Fig 6 Effect of No.19 drug on polyamine content

*P<0.05,**P<0.01vscontrol group

利用計算機輔助藥物設計技術篩選潛在的AZIN-1小分子抑制劑，以AZIN的晶體結構為初始結構，利用Autodock軟件進行虛擬篩選，最終篩選出了一系列的AZIN-1小分子抑制劑。通過分子和細胞水平的實驗研究，結果發現19號藥物對非小細胞肺癌A549細胞增殖具有明顯的抑制作用，并選擇22號藥物作為本研究的陰性對照藥物。

研究證實，誘導AZIN過表達導致細胞增殖增加，同時ODC活性和腐胺含量也隨之增加[10]；AZIN-1的RNA編輯顯著誘導非小細胞肺癌的惡性進展[11]；通過小干擾RNA下調PC3細胞AZIN的表達能夠降低細胞內多胺含量，抑制細胞的增殖[12]。以二氟甲基鳥氨酸為代表的ODC特異性抑制劑，已被證明通過干擾多胺代謝抑制腫瘤生長。然而，其生物利用度較低，并且引起多胺代謝和轉運的代償性上調，使得腫瘤細胞擺脫了ODC抑制劑的生長抑制作用，這些局限性極大地限制了其臨床應用[4]。以此為基礎，本實驗探究了AZIN-1小分子抑制劑對非小細胞肺癌A549細胞的多胺代謝、增殖、凋亡以及周期的影響。

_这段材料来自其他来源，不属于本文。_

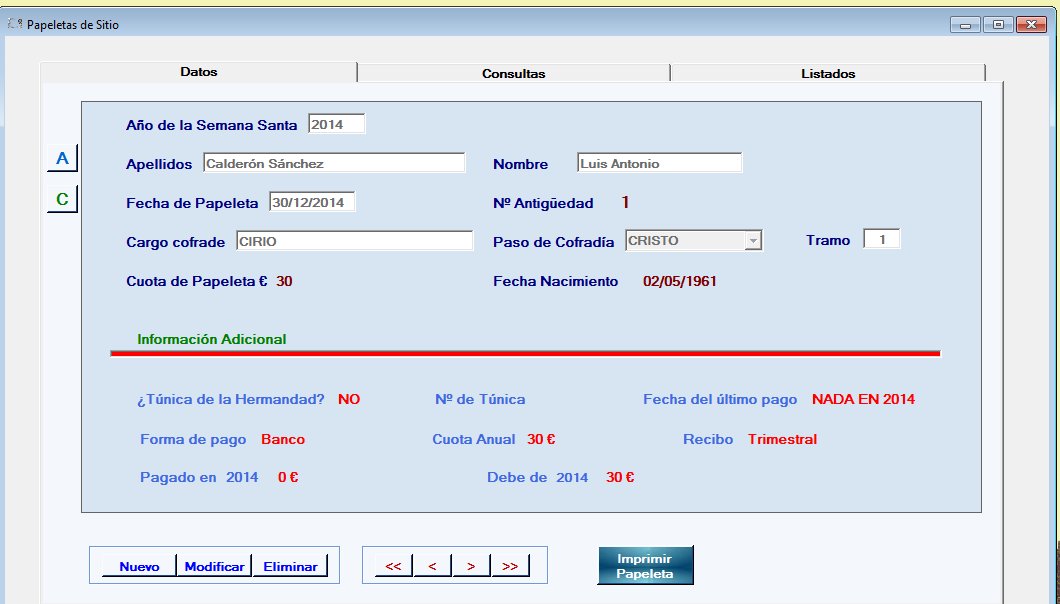The image size is (1060, 604).
Task: Go to the next record (>)
Action: click(x=471, y=566)
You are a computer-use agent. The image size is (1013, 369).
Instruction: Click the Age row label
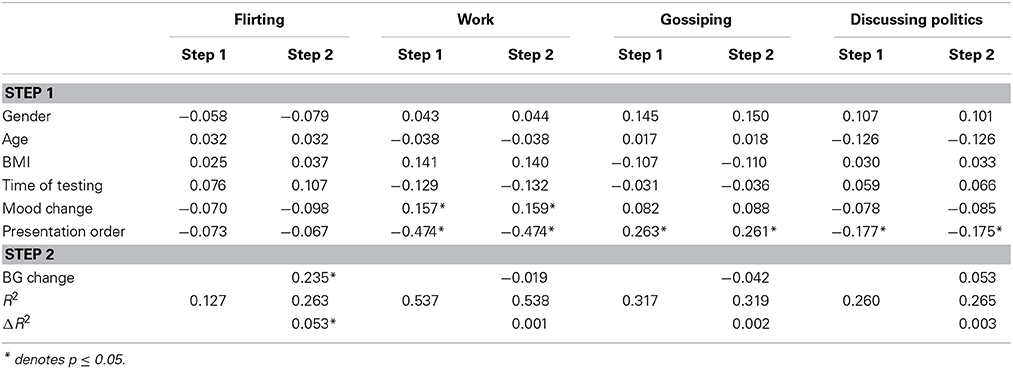coord(14,140)
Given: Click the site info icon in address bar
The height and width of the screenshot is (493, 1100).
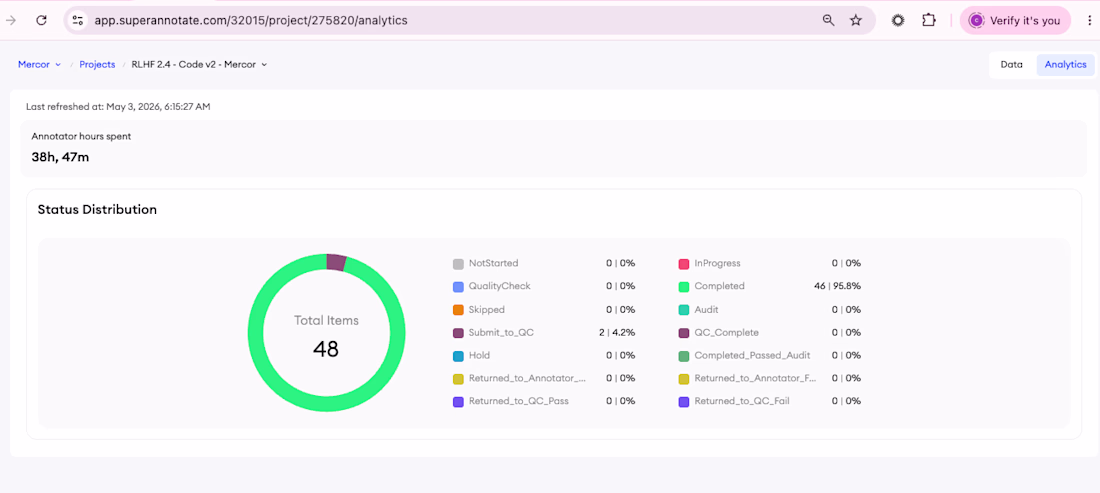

本研究結果說明，19號藥物能夠下調AZIN-1與ODC的表達，且上調AZ-1的表達，降低細胞內的總多胺含量，誘導A549細胞發生G0/G1周期阻滯，促進A549細胞發生凋亡，有效抑制A549細胞的增殖，這與預期相符。

有研究證實，在A549細胞中使用兩種靶向AZIN的siRNA，可以直接減少AZIN的表達，降低ODC水平和活性，以及增強AZ的活性降低細胞內多胺含量[13]。Western blot結果發現，19號藥物的作用與靶向AZIN的siRNA相符。但是HPLC結果發現19號藥物能夠降低細胞內總多胺的含量，顯著抑制Put的產生，但是能夠升高Spd的含量，并且3個組均沒有Spm的產生，可能與多胺的分解代謝以及轉運系統有關[14-15]。盡管已經證明了19號藥物通過靶向AZIN來調控腫瘤細胞內的ODC的水平，進而影響細胞增殖，但是不排除19號藥物改變AZIN和AZ的表達，通過不依賴多胺水平的途徑來影響細胞生長。

綜上所述，19號藥物能夠明顯干擾A549細胞的多胺代謝，有效降低多胺水平，抑制細胞增殖，促進細胞凋亡，其作用機制需進一步研究。總之，本研究表明AZIN-1的小分子抑制劑在抗非小細胞肺癌藥物開發研究和臨床應用方面具有潛在價值。